En febrero de 2023, el Tribunal Oral en lo Criminal N°1 de Dolores condenó a prisión perpetua por homicidio doblemente agravado (por alevosía y premeditación de dos o más personas) a cinco de los acusados: Máximo Thomsen, Ciro Pertossi, Luciano Pertossi, Enzo Comelli y Matías Benicelli, considerados coautores principales por ejecutar los golpes más violentos.

Los otros tres —Lucas Pertossi, Ayrton Viollaz y Blas Cinalli— recibieron 15 años de prisión como partícipes secundarios. Estas penas fueron ratificadas por la Cámara de Casación Penal bonaerense, aunque con ajustes en la calificación para los últimos.

A seis años del hecho, los ocho condenados cumplen sus penas en la Unidad Penitenciaria N°29 de Melchor Romero, en La Plata. Según informes recientes, participan en talleres educativos, actividades deportivas, recreativas y laborales: algunos estudian (como Lucas Pertossi, quien cursa abogacía), otros se involucran en huerta, cocina o deportes colectivos.

La rutina diaria incluye educación física y programas de reinserción, en un contexto de alta visibilidad mediática.
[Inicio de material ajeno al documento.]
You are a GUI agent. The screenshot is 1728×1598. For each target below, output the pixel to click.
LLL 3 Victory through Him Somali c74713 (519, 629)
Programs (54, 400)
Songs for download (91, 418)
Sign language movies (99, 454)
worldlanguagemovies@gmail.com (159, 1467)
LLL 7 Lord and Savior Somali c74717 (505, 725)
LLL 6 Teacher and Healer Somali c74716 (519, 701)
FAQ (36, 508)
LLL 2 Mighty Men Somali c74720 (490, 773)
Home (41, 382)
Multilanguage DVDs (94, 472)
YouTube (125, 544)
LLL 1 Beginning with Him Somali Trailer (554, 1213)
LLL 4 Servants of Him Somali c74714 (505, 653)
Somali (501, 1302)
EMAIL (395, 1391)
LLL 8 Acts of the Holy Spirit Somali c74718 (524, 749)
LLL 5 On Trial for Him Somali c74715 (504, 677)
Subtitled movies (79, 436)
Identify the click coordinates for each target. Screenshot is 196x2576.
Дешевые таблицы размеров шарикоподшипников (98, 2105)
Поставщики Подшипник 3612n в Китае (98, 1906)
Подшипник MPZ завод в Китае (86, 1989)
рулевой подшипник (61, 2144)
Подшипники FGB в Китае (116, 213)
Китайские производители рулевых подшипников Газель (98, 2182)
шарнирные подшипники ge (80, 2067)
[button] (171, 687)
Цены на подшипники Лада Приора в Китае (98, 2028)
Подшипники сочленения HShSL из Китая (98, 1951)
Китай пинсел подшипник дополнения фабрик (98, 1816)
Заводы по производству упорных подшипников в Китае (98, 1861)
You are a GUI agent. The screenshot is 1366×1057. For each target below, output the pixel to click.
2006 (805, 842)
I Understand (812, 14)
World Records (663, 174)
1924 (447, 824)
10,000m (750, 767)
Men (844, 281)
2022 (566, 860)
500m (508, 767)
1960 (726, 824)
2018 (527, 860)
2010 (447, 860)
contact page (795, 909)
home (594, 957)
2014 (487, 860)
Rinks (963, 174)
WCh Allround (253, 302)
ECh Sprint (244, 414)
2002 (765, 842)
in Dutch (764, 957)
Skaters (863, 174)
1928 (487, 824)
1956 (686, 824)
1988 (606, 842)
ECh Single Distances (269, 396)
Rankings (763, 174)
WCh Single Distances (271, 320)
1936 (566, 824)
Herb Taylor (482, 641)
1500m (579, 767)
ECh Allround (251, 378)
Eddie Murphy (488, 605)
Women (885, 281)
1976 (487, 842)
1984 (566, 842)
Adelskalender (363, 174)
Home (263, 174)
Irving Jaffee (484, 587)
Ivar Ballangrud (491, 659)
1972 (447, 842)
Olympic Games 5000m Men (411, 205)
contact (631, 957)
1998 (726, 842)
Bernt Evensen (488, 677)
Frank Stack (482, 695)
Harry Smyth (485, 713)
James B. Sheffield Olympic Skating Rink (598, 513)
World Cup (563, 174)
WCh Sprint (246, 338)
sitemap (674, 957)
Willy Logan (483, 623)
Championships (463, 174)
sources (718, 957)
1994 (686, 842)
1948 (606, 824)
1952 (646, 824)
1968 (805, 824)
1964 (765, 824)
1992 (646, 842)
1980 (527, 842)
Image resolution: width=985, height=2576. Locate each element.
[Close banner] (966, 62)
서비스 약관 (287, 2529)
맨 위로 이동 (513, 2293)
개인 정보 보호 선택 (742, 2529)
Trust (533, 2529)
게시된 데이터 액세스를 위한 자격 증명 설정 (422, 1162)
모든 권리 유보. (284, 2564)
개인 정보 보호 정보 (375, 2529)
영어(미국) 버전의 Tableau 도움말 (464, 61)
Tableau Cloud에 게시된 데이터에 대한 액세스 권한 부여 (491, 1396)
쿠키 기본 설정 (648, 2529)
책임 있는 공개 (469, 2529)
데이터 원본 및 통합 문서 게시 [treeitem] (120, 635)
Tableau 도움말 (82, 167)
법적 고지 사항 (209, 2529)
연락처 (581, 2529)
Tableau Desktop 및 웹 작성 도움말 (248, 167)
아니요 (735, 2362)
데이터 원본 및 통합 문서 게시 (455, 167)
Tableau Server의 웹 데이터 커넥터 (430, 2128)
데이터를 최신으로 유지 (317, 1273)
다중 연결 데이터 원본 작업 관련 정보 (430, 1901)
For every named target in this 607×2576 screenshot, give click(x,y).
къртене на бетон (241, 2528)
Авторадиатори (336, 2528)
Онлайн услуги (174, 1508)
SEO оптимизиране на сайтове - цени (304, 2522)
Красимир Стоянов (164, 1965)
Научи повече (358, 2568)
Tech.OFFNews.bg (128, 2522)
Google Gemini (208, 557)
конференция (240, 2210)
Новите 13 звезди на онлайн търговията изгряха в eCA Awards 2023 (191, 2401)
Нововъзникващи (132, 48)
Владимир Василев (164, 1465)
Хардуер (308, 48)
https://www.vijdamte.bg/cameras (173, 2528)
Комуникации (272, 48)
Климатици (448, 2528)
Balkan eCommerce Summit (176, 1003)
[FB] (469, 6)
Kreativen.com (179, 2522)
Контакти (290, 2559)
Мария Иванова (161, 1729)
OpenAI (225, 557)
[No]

La familia Báez Sosa mantiene viva la memoria de Fernando con acciones constantes. Hoy, allegados organizaron una misa conmemorativa a las 19:30 en la parroquia Santísimo Redentor (Larrea 1252, barrio de Recoleta), para honrar su recuerdo y reforzar el reclamo de justicia.

El asesinato impulsó cambios en la prevención de la violencia, mayor presencia policial en zonas de ocio nocturno y reflexiones sobre el consumo de alcohol y la cultura de la impunidad. Villa Gesell, seis años después, aún carga con la marca: la noche cambió, con menos público en los boliches, filas más cortas y un ambiente más controlado.

El caso Báez Sosa permanece como símbolo de una vida truncada prematuramente y de una sociedad que exigió —y en parte obtuvo— una respuesta judicial ejemplar. Mientras la familia y amigos siguen luchando por memoria y verdad, el reclamo central se mantiene: justicia plena y que hechos como este no se repitan.